Ayrıca inşaat sektörüne bakış açısı değişmeli, müteahhitlik kavramı daha önceki yazılarımda belirttiğim gibi yeniden ele alınarak müteahhitlik işleri çeşitli yapıdaki organizasyonlara bölünmeli; satış, iş geliştirme, arsa geliştirme gibi alanların her biri ayrı ayrı şirketler gibi tek başına uzmanlıkla yürütülmelidir.
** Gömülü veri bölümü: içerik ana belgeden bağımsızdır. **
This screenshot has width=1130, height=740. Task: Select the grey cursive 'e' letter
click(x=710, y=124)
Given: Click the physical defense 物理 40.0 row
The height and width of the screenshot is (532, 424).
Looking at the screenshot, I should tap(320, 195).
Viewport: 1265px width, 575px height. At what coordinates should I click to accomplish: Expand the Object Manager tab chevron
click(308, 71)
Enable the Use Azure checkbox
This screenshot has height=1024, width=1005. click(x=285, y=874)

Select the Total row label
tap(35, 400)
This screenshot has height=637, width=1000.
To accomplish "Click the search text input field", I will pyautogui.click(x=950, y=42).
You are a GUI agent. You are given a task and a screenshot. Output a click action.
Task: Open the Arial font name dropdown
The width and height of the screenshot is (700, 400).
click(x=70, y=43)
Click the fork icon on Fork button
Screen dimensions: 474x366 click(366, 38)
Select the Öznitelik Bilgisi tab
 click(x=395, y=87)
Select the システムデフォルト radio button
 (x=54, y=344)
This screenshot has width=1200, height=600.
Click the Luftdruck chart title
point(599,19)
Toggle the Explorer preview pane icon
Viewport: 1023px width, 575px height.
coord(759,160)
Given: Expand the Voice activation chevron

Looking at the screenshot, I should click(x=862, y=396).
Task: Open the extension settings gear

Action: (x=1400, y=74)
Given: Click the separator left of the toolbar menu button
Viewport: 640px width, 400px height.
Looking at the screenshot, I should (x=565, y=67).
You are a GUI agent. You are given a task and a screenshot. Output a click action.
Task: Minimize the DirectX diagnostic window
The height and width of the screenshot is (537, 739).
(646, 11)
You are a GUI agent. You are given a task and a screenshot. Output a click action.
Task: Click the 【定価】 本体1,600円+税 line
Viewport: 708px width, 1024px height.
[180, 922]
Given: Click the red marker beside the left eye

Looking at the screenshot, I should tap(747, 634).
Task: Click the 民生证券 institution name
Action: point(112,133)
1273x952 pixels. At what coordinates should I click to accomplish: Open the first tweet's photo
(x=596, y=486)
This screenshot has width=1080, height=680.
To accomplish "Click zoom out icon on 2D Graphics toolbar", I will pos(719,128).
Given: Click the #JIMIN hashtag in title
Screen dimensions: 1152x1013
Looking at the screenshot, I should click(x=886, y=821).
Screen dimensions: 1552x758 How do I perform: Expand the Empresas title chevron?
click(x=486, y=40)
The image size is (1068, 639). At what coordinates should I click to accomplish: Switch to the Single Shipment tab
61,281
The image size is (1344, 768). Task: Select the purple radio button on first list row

Yeni müteahhit kavramına göre müteahhitlerin artık operasyonel iş gücünü azaltıp organizasyonel yapısının daha gelişkin olması gerektiğinden bahsetmiştik. İşte bu yeni yapıyı kurabilecek girişimci bir müteahhitlik firması, tıpkı danışmanlık şirketlerinde olduğu gibi melek yatırımcılık ile desteklenmeli ve bunlar melek yatırımcılar aracılığıyla eğitilip kurumsal kimlik kazandırılmalı ve sektöre çok daha iyi hizmet vermesine yardımcı olunmalıdır.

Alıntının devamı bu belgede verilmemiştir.